Filter the data for "label" and copy matching lines.

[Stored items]
------
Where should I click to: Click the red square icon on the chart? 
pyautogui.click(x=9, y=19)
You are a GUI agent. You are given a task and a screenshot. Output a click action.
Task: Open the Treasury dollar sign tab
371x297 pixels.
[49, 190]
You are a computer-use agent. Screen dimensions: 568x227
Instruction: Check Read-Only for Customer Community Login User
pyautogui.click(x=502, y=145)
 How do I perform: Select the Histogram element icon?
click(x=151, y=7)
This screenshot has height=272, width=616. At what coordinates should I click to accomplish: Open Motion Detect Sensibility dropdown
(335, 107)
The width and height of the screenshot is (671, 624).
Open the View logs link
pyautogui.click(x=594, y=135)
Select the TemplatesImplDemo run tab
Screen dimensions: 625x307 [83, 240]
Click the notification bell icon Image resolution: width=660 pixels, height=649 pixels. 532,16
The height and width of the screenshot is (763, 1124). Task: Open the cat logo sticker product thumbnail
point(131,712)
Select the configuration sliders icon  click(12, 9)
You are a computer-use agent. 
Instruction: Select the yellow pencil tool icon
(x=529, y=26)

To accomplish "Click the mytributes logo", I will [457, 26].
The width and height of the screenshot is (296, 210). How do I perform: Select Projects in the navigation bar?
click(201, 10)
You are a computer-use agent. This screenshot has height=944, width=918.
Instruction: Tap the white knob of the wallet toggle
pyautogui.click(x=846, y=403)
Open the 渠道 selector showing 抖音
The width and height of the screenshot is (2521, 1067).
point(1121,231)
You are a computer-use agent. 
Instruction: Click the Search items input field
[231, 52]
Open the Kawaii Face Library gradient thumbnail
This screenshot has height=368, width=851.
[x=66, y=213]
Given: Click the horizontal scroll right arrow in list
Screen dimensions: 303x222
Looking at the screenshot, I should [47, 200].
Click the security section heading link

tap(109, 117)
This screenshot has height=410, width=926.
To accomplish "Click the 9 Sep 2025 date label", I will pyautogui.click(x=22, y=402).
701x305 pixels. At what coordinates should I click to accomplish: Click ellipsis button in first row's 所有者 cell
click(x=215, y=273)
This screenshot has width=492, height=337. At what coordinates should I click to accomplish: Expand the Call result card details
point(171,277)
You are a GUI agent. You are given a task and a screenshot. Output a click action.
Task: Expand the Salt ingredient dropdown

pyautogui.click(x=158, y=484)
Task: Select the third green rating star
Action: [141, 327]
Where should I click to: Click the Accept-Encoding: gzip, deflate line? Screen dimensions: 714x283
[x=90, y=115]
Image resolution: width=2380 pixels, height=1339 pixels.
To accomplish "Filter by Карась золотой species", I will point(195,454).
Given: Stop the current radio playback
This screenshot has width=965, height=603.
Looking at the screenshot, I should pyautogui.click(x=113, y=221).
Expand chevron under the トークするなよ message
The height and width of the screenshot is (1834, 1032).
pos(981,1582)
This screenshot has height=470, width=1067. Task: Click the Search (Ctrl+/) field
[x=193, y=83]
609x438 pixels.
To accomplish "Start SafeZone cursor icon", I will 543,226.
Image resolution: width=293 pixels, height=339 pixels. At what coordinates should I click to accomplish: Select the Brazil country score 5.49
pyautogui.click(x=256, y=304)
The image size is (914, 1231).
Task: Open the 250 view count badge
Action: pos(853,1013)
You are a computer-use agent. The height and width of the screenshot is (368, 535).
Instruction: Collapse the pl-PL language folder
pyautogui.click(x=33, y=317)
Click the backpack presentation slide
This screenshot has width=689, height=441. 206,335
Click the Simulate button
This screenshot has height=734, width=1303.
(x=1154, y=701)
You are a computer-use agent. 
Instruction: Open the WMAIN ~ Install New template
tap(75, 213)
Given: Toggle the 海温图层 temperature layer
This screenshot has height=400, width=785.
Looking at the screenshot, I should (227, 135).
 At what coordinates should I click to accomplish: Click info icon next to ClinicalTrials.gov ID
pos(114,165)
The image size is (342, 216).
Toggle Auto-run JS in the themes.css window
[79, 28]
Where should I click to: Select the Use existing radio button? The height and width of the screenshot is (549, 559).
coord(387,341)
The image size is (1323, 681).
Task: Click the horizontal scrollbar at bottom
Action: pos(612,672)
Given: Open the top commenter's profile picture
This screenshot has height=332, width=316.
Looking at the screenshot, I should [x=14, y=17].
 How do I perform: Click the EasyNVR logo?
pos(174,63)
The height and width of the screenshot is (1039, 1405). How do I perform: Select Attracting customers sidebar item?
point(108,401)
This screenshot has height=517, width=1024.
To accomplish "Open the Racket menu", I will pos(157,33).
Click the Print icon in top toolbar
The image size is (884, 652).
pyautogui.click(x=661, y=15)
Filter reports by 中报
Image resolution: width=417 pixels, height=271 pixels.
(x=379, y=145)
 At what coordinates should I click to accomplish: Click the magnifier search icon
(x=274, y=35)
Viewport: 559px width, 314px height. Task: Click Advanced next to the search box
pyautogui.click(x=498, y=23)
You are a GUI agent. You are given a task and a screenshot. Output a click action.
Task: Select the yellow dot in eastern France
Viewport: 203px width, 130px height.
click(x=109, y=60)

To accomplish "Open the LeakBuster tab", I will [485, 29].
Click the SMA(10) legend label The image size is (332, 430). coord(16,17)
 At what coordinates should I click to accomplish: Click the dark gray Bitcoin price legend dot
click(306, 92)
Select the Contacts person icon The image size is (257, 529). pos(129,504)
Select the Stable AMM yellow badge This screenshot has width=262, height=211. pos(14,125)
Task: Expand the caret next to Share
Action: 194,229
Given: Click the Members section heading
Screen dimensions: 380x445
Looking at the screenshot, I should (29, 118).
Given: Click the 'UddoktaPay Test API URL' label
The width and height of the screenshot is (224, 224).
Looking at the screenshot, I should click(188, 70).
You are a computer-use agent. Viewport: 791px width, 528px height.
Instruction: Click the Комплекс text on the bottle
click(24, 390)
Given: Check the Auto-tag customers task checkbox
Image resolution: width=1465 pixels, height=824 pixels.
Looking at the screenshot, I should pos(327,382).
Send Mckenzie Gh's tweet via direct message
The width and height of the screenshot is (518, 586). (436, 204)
------
Answer to this exercise:
To accomplish "Click the 9 Sep 2025 date label", I will pyautogui.click(x=22, y=402).
Click the SMA(10) legend label The image size is (332, 430). coord(16,17)
Given: Click the 'UddoktaPay Test API URL' label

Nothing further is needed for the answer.